Prezydent Salwadoru Nayib Bukele skomentował to słowami:
Międzynarodowy Fundusz Walutowy (@IMFNews) właśnie opublikował swoją techniczną ocenę Salwadoru z roku 2021. I chociaż oczywiście nie zgadzamy się w niektórych sprawach, takich jak przyjęcie #Bitcoin, analiza naszego kraju jest ciekawa.

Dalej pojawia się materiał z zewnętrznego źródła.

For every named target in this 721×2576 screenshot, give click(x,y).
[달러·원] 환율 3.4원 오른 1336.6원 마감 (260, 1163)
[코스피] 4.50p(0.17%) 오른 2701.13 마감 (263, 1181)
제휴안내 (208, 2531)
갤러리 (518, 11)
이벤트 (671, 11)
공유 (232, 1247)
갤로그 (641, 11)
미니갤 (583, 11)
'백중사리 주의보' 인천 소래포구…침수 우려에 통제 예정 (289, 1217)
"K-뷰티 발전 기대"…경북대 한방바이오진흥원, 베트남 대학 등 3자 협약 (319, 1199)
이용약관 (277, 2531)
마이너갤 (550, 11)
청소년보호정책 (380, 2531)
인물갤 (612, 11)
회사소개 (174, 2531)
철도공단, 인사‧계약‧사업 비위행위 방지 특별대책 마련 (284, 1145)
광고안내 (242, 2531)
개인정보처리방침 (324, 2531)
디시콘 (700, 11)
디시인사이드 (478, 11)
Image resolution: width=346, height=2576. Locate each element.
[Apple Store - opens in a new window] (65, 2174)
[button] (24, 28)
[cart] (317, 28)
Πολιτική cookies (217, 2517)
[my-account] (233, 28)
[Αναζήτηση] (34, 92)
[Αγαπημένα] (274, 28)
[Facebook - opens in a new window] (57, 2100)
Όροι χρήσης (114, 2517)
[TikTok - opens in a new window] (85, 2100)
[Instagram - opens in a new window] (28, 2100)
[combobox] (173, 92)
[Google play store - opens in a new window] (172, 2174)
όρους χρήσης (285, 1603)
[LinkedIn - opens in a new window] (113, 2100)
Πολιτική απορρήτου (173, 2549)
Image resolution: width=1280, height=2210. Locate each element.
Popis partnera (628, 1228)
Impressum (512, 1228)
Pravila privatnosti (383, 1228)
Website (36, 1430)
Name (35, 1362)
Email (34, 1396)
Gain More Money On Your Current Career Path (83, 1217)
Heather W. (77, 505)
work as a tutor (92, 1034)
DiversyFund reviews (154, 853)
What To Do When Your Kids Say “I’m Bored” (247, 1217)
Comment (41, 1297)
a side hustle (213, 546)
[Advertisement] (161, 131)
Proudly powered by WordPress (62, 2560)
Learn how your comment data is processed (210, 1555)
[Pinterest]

Bitcoinowe obligacje Salwadoru

Uczestnicy misji MFW nie odnieśli się do najnowszych planów Salwadoru, związanych z emisją bitcoinowych obligacji, które sfinansują budowę Miasta Bitcoin. Kraj chce pozyskać w ten sposób 1 mld dolarów, a połowa tej kwoty ma zostać przeznaczona na zakup bitcoinów, które zaczną być sprzedawane po 5 latach. Część zysku osiągniętego dzięki wzrostowi kursu ma trafić do posiadaczy obligacji. Jak zwraca uwagę CoinDesk, wszystko opiera się jednak na założeniu, że w ciągu najbliższych lat cena bitcoina osiągnie 1 mln dolarów. Jako ryzyko inwestycji należy wymienić także niski rating kredytowy kraju oraz fakt, że nawet jego tradycyjne obligacje są w tej chwili uznawane przez część ekspertów za śmieciowe.